« Il est urgent de corriger le tir car la réhabilitation des friches nécessaires pour limiter les nouvelles constructions et les opérations de renaturation compensant l’artificialisation seront difficilement rentables sans aides publiques », a souligné Jean-Baptiste Blanc. L’État doit donc mettre en place des outils financiers qui permettront aux élus d’atteindre le seuil intermédiaire fixé d’ici à 2031 par le législateur (une consommation foncière inférieure de moitié à celle des dix années précédentes), puis le ZAN en 2050. Le temps presse alors que les élus locaux doivent définir leurs objectifs en la matière d’ici octobre prochain, lesquels figureront ensuite dans les documents de planification (Sraddet, Scot et PLU-PLUI).
Les sénateurs proposent la pérennisation du fonds friches mis en place par l’État en 2020 et ré-abondé en 2021 et 2022, «et son extension à l’ensemble des terrains sur lesquels la construction peut se faire sans artificialisation ou avec une artificialisation très limitée n’entraînant pas d’extension urbaine » (friches, «dents creuses », réhabilitation de logements vacants…). La dotation budgétaire affectée aux établissements publics fonciers (EPF) d’État et locaux, «doit être pérennisée et renforcée afin que les EPF soient les bras armés d’une véritable politique de maîtrise publique du foncier », déterminante pour mener des projets de «recyclage urbain » et juguler «les initiatives privées accaparant du foncier » .
Les sénateurs estiment aussi que l’objectif ZAN nécessite une «refondation de la fiscalité locale » qui doit être «réorientée de manière majoritaire, mais non exclusive, vers les opérations tendant à la sobriété foncière (réhabilitation, rénovation, démolition-reconstruction) ». La commission des finances du Sénat va saisir le Conseil des prélèvements obligatoires (CPO) pour explorer les possibilités en la matière. Pour inciter les élus à privilégier la sobriété foncière, le rapport préconise également d’adapter le versement des dotations de l’État aux collectivités (DETR et DSIL notamment) à la réalisation du ZAN. Idem pour le versement des aides à la pierre apportées par le fonds national (FNAP) pour la construction de logements sociaux. L’État devrait aussi selon eux affecter à la réalisation d’actions menées en vue de l’atteinte de l’objectif ZAN le surplus du produit des ventes de quotas carbone qu’il perçoit.

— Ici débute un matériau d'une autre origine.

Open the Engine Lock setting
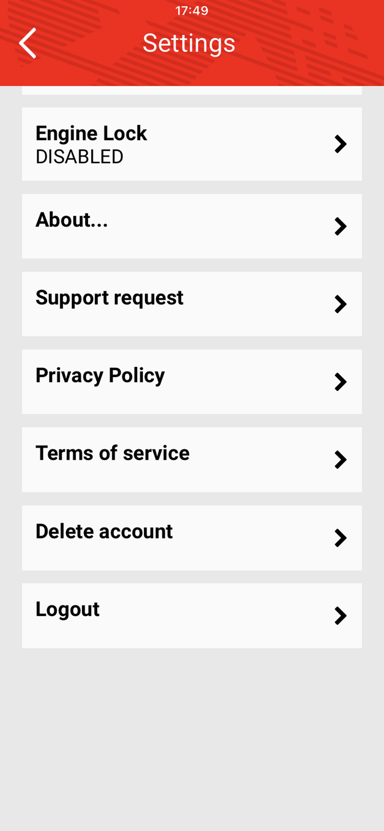91,134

Au-delà des financements, l’État doit aussi accompagner les élus sur le terrain, estiment les sénateurs qui pointent l’absence d’interlocuteurs dédiés au ZAN. Ils préconisent donc la mise en place d’un «guichet unique regroupant les moyens de l’État qui apportera un soutien en ingénierie aux collectivités et un financement sur le long terme » adaptés aux spécificités territoriales et permettant la réalisation du ZAN. Mais à ce stade, ils ne précisent pas la structure porteuse ni l’échelle territoriale de ces guichets (départementale ? régionale ?). Sur le terrain, l’État, via ces guichets uniques, devrait selon eux privilégier un «dispositif contractuel » avec les collectivités pour les aider à réaliser les objectifs du ZAN via des conventions pluriannuelles «fixant une trajectoire sur le modèle de la contractualisation mise en place pour atteindre la réalisation des logements sociaux en application de la loi SRU » , a illustré Jean-Baptiste Blanc.

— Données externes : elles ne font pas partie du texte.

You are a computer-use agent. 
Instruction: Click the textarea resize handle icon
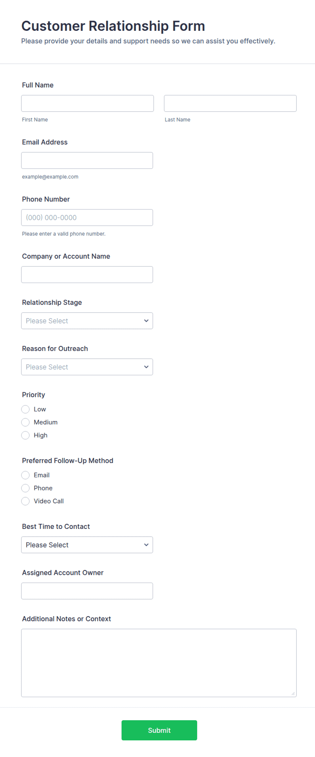(293, 693)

Sophie Primas, présidente de la commission des affaires économiques du Sénat, n’a pas exclu le dépôt, «à l’automne », d’une proposition de loi reprenant les préconisations du rapport dont certaines pourraient aussi être votées dans le cadre du projet de loi de finances pour 2023 (pérennisation du fonds friches, notamment).
Au passage, elle a étrillé le gouvernement qui, sous la précédente mandature, «a publié des textes règlementaires sur le ZAN totalement orthogonaux avec les dispositions que nous avions votées en commission mixte paritaire ». La sénatrice des Yvelines a notamment fait référence aux deux textes du 29 avril sur lesquels l’AMF a déposé un recours devant le Conseil d’État : l’un sur les objectifs et règles générales du SRADDET et l’autre sur la nomenclature de l'artificialisation des sols. Publiés «dans la précipitation, sans étude d’impact, après deux avis défavorables du Conseil national d’évaluation des normes (CNEN), dans une approche de recentralisation rigide » , ces textes risquent de provoquer des contentieux car ils «fragilisent juridiquement les documents de planification (SCOT, PLU) » , selon l’AMF.